Four days after starting a new medication, Yeary received a gift that would change the course of her life yet again: her voice. She woke up on the morning of July 13th, 2018  to speak, with the power of her rejuvenated vocal cords. However, her initial reaction wasn’t to shout from the rooftops.

“For the first ten seconds, it was the happiest I had ever been, but then I was really sad,” Yeary said. “For two years, I convinced myself that being mute was a part of me. Now, a part of me was missing. The first thing people told me when my voice came back was that they were so happy because I got a piece of myself back. But a piece of me wasn’t missing. I wasn’t broken or less than. And no one got that.”
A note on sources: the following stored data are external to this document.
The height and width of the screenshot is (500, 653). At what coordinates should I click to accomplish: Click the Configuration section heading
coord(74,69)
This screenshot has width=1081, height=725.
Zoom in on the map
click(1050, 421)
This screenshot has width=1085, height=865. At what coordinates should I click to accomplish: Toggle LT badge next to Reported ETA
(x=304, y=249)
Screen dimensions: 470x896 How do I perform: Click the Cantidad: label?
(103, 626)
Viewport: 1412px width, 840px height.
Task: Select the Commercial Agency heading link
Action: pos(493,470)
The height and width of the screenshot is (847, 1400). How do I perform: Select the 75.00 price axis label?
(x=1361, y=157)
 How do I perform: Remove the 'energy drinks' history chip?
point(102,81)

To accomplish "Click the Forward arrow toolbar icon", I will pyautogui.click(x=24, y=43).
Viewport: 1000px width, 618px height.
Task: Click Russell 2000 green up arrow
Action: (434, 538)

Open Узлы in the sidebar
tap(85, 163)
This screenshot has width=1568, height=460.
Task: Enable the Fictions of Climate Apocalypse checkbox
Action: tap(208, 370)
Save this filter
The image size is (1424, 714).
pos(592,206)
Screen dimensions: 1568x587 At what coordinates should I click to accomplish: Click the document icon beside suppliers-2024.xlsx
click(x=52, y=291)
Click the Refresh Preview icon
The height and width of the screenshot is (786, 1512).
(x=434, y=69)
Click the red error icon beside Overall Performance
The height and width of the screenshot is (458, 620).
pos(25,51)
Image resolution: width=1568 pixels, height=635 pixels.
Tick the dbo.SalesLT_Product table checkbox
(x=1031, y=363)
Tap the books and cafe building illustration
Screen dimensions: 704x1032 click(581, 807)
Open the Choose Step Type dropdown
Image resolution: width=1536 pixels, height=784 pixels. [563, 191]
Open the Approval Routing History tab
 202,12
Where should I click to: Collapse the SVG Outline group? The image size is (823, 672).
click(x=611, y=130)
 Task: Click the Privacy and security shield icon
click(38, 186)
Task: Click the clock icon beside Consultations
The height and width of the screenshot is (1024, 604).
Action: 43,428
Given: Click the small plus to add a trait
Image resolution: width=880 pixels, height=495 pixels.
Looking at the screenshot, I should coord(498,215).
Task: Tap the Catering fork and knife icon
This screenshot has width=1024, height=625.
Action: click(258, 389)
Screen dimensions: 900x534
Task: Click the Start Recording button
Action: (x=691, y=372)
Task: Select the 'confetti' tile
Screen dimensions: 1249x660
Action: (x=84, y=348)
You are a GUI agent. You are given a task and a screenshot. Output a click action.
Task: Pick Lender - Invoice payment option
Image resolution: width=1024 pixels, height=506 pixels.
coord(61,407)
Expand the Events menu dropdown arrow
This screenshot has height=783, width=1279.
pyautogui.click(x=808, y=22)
Yeary’s 2-year journey of becoming mute and entering college was filled with more lows than highs, but looking back, she wouldn’t change a thing about what she went through. Yeary’s future is uncertain, as it is for any college student, but she looks forward to having the ability to speak up for those who are unable to.

“I’m glad I can talk, but it was an experience I needed to have because it changed me as a person,” Yeary said. “I feel really hopeful for the future, because as someone that has had and still has a disability, I can speak for people like myself. I felt like I couldn’t do that before, but now I can fight for people that don’t have a voice.”